§ **Directions for this task**
Quote exactly, and only, the lines of the material below from the line with "Reembolso (197, 2416)" through the line with "Accesorios y Bisutería (524, 92)".

§ **Data section**
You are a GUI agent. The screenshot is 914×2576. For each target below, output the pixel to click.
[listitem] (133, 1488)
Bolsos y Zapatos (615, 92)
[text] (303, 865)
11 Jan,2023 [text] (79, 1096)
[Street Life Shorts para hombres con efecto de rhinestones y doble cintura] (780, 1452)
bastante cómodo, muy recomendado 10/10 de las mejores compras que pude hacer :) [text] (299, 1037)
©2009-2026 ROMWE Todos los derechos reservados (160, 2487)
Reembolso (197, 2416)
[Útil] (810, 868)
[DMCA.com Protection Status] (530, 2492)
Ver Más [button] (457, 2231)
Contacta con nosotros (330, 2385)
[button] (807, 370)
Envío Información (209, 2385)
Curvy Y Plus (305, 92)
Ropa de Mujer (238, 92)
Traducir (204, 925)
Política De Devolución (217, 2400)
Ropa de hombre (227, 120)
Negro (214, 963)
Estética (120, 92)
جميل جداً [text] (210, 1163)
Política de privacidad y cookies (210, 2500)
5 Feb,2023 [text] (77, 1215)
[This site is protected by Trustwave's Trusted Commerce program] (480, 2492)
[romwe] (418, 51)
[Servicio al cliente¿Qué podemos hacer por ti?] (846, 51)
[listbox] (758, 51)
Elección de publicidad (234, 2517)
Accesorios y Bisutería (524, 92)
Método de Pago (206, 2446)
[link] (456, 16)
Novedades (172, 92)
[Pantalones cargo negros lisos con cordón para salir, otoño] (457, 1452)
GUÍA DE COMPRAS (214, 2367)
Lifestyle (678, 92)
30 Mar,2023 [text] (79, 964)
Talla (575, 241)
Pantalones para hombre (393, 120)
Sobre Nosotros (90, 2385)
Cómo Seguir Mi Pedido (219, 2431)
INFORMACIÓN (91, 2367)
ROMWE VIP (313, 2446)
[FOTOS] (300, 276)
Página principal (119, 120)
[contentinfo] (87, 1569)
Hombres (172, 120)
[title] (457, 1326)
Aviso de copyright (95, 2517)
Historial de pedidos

§ **Written solution**
Reembolso (197, 2416)
[Útil] (810, 868)
[DMCA.com Protection Status] (530, 2492)
Ver Más [button] (457, 2231)
Contacta con nosotros (330, 2385)
[button] (807, 370)
Envío Información (209, 2385)
Curvy Y Plus (305, 92)
Ropa de Mujer (238, 92)
Traducir (204, 925)
Política De Devolución (217, 2400)
Ropa de hombre (227, 120)
Negro (214, 963)
Estética (120, 92)
جميل جداً [text] (210, 1163)
Política de privacidad y cookies (210, 2500)
5 Feb,2023 [text] (77, 1215)
[This site is protected by Trustwave's Trusted Commerce program] (480, 2492)
[romwe] (418, 51)
[Servicio al cliente¿Qué podemos hacer por ti?] (846, 51)
[listbox] (758, 51)
Elección de publicidad (234, 2517)
Accesorios y Bisutería (524, 92)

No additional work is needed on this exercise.